Some of the most recent figures show that 30% of children in England are overweight, with 17% of those being classed as obese. The problem is getting bigger every year as more children fall into these categories and the weight continues to pile on. Children have very little control, and often little understanding, of weight gain and living a healthy lifestyle, so it’s up to their parents and teachers to educate them and guide them in the right direction.
Greater variation needed for physical activity
Schools typically teach a variation of team sports, racket sports and swimming lessons, which don’t suit the interests of every student. Greater variation can help to get kids active and interested in exercise. Outdoor play equipment gets them moving while they’re having fun and not thinking about it, so is an easy way to incorporate exercise into playtime. Schools can also get involved with things like The Daily Mile where the whole class gets outside for 15 minutes to run or jog at their own pace. Running and jogging can match how they may prefer to exercise as they get older too, so sets them up well for later in life. This is also good for schools who can’t afford to fund extra equipment, and parents can set a good example by showing how exercise is important for everyone, no matter what their age, and continuing to run with their children on weekends and in school holidays too.

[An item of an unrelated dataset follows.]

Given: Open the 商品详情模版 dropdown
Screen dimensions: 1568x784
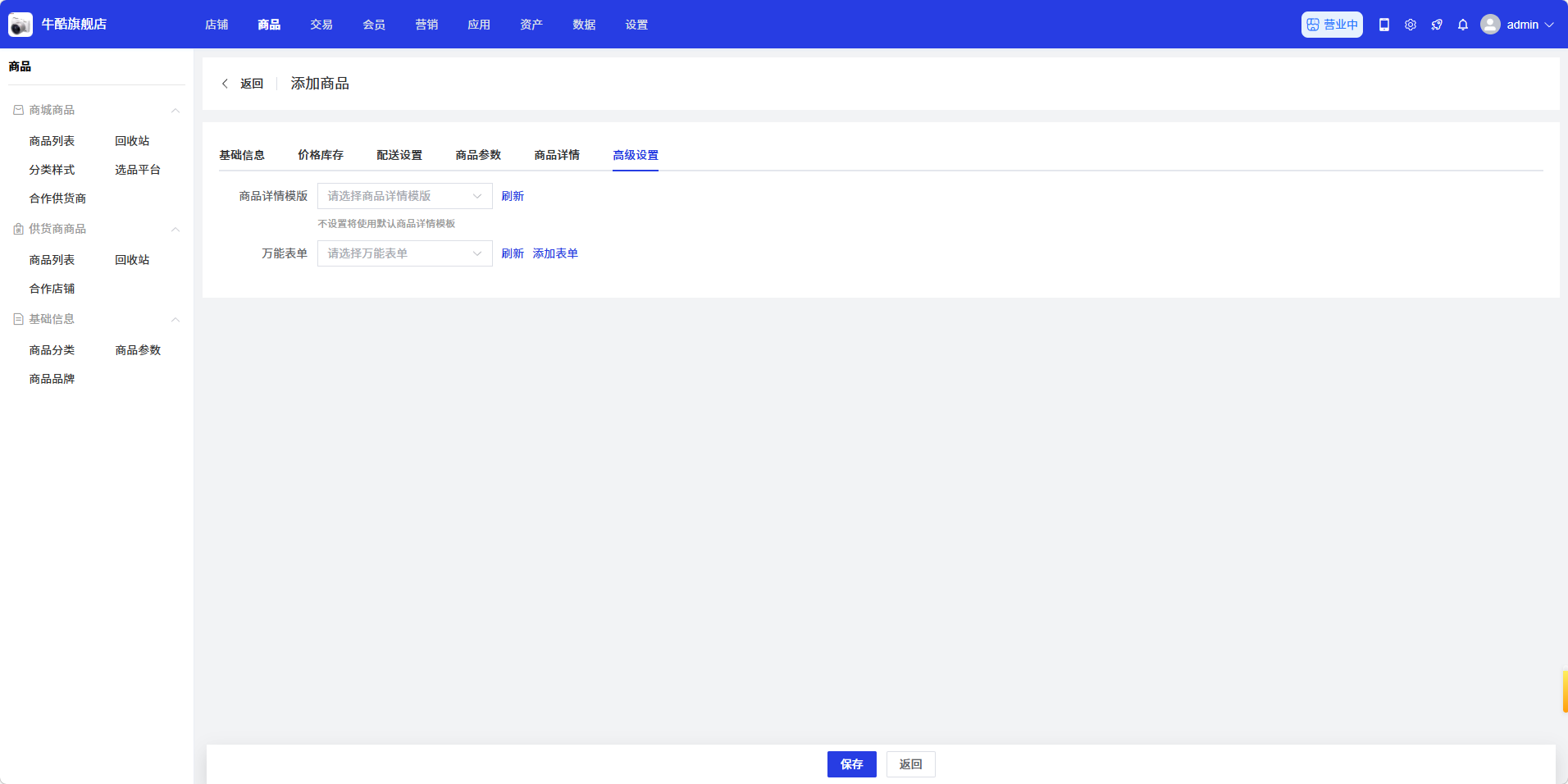Looking at the screenshot, I should pos(404,196).

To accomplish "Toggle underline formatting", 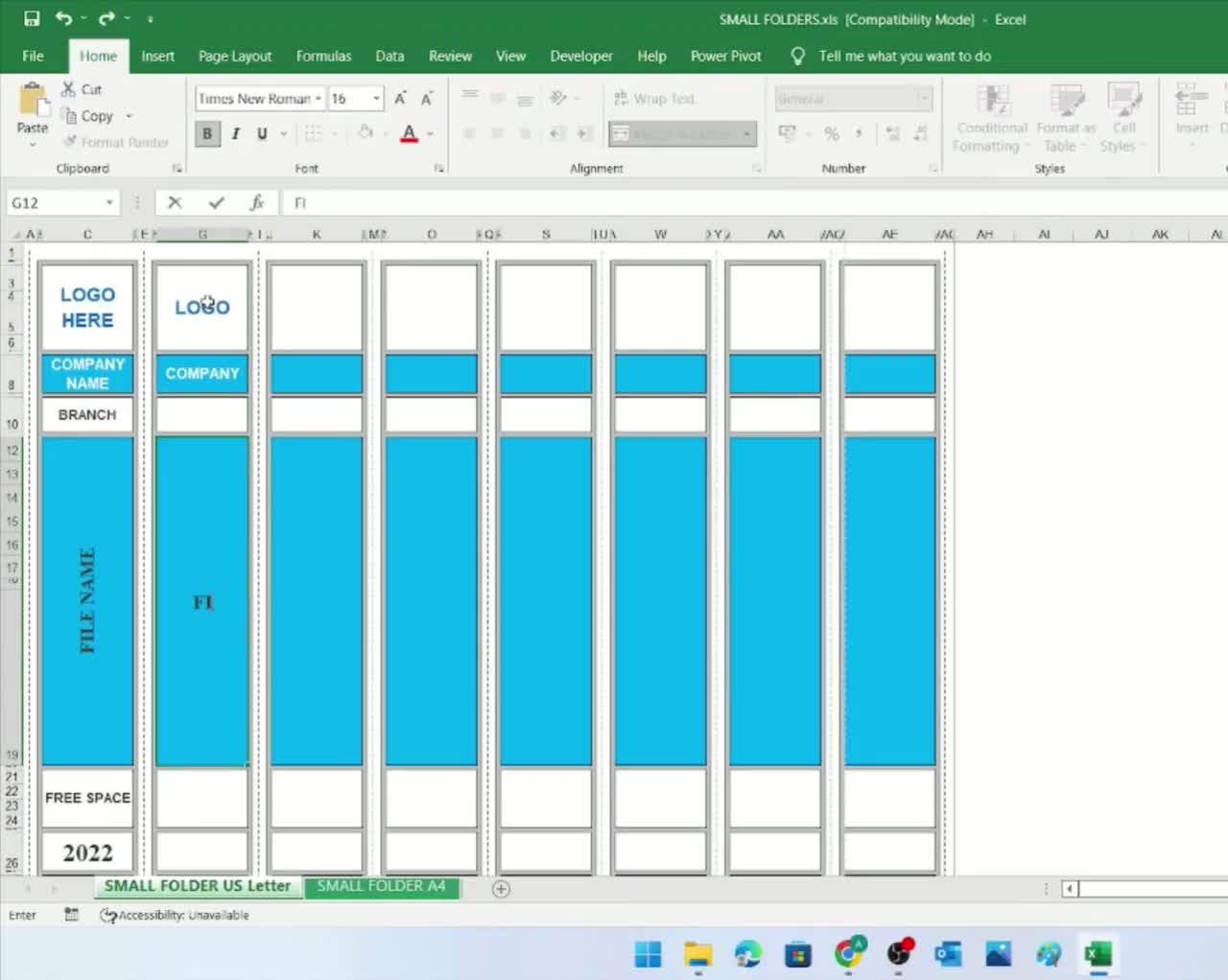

Food education and monitoring
Food education is essential for children to understand what they should be eating regularly and what should be considered a treat. Teaching them about nutrients can help them to make the right choices, especially as they get older and have more control over their own diet. Additionally, some schools have already started to monitor the contents of packed lunches and give guidelines to parents on what is allowed, as well as banning particularly unhealthy foods. While this can be tricky to manage, educating parents on food choices and explaining why these rules are in place can help with getting them on board and supporting their children to have a healthy diet.
Get the kids involved
Speaking to children and asking what exercise they enjoy and want to do or would like to try can make a big difference, especially for children who aren’t keen on sports. It gets them involved in decisions, and will lead to them being more likely to try new things and put more effort in. When it comes to food, schools should provide regular cooking lessons, at least once or twice a week, where they show children how to prepare healthy food and how to tweak treats to make them into a healthier option. Supplying funding for the ingredients, as opposed to asking parents to provide them, can also help to ensure all ingredients are fresh and healthy, as well as take the financial burden off families. Parents will get to see and try the food that their children have made when they take it home at the end of the day, helping them to get on board with healthy eating too.
Childhood obesity is forecast to remain a worrying and growing problem. Investments in schools can make a big difference and save the government a lot of money in the long-term, but in the meantime, it’s essential that parents set a good example by teaching their children how to live a healthy life.